Using hpricot to get tables

casper_the_ghost · July 1, 2008, 8:10pm

I am working with the following script to parse a page

require ‘hpricot’
require ‘open-uri’

strLink =“http://www.sportsline.com/mlb/gamecenter/boxscore/
MLB_20080331_ARI@CIN”
strPath =“div[@class=SLTables1]/div”

@doc = Hpricot(open(strLink))

@doc.search(strPath) do |div|
puts div.inner_html

puts div.css_path

puts div.xpath

puts

puts
end

This prints 4 tables to the screen

blah, blah, blah

I would like to access each table individually. How can I do that?

Thanks,

Luis

casper_the_ghost · July 1, 2008, 11:07pm

I would like to access each table individually

doc.search returns an array even if there is only one match. The
consturct you are using iterates through this array:

doc.search(strPath) do |div|

end

if you capture the search results into a variable named “divs” you can
index it like and array (because it is one)

divs=doc.search(strPath)

If you want to immediately start iterating you can do this:

doc.search(strPath).each_with_index do |div,idiv|
puts idiv if idiv==2
end

I work with hpricot a lot and I find it is more productive to not use
all the fancy ruby idioms to shorten your code as you are dealing with
pages that are very fragile to parse when someone changes the page
content.

See code below

require ‘hpricot’
require ‘open-uri’

strLink
=“http://www.sportsline.com/mlb/gamecenter/boxscore/MLB_20080331_ARI@CIN”
strPath =“//div[@class=‘SLTables1’]/div”

doc = Hpricot(open(strLink))
divs=doc.search(strPath)

puts “#{divs[0].inner_text.slice(0…70)}\n\n”
puts “#{divs[1].inner_text.slice(0…70)}\n\n”
puts “#{divs[2].inner_text.slice(0…70)}\n\n”
puts “#{divs[3].inner_text.slice(0…70)}\n\n”

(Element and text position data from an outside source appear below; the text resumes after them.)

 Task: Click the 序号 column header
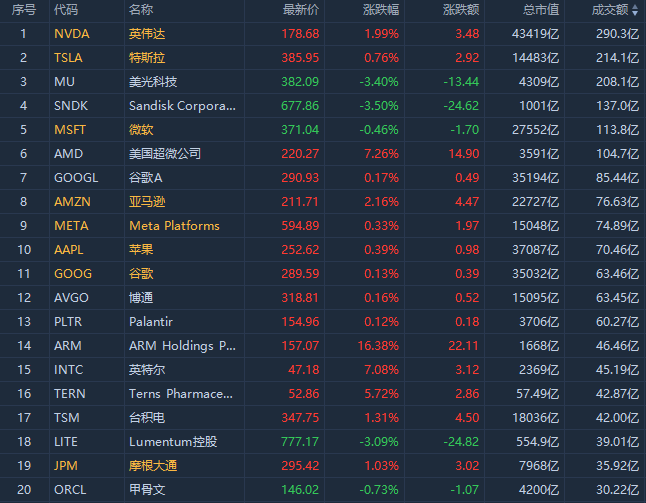pyautogui.click(x=23, y=10)
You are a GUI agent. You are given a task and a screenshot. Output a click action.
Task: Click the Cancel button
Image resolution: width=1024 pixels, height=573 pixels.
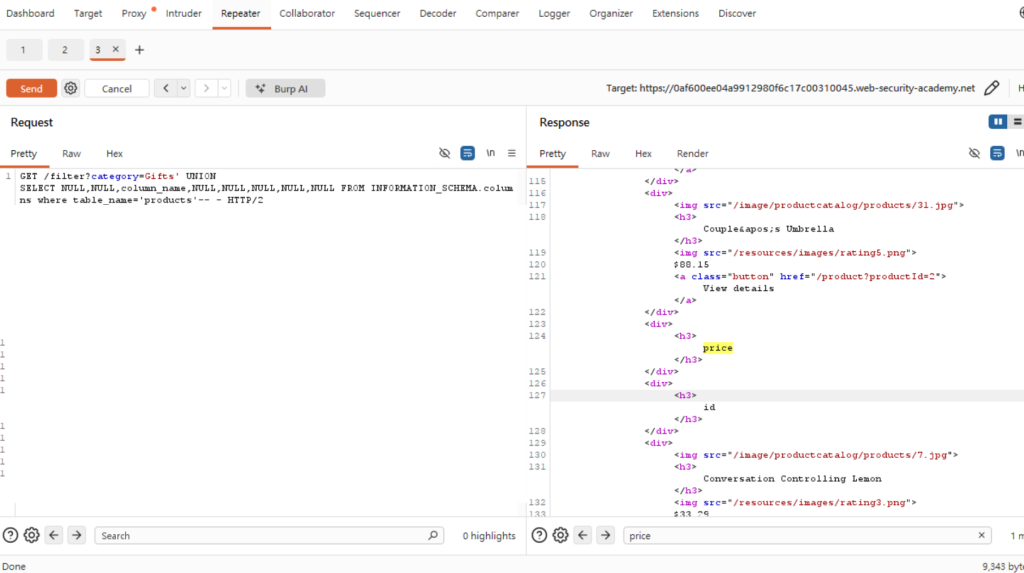tap(117, 88)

casper_the_ghost · July 1, 2008, 11:45pm

On Jul 1, 4:03 pm, Dan D. [email protected] wrote:

if you capture the search results into a variable named “divs” you can index it like and array (because it is one)

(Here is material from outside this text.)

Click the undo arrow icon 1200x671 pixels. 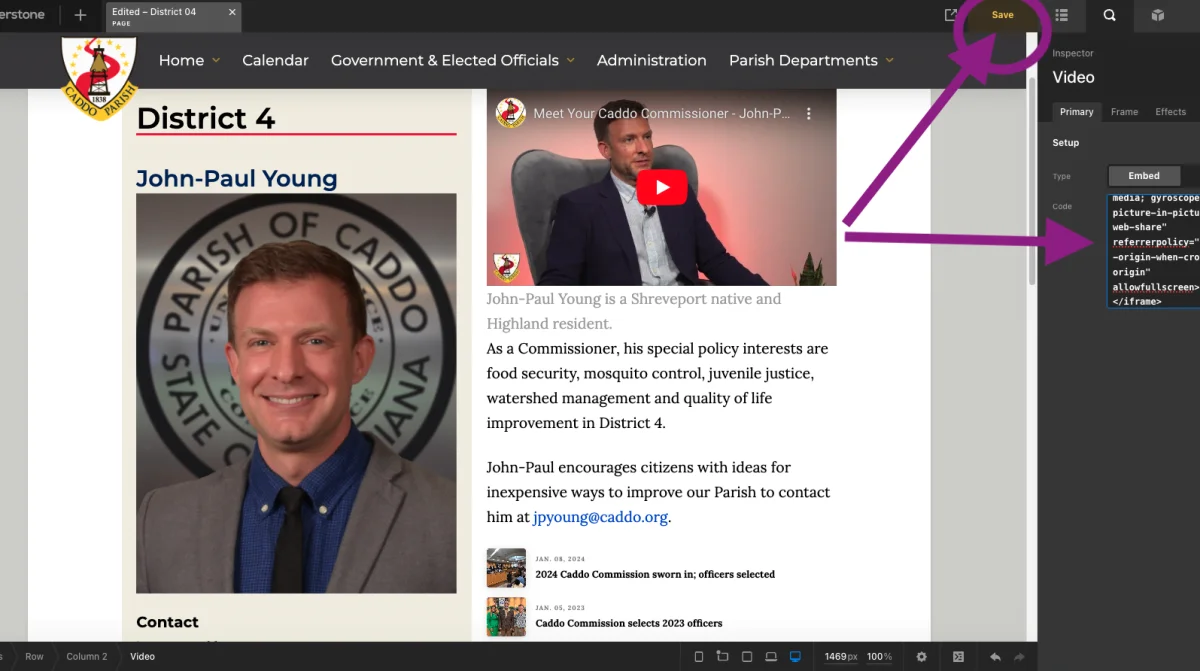point(995,657)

puts “#{divs[0].inner_text.slice(0…70)}\n\n”
puts “#{divs[1].inner_text.slice(0…70)}\n\n”
puts “#{divs[2].inner_text.slice(0…70)}\n\n”
puts “#{divs[3].inner_text.slice(0…70)}\n\n”

This works. Will be very useful for future projects.

I ended up using the xpath for each table which also worked.

Thanks,

Luis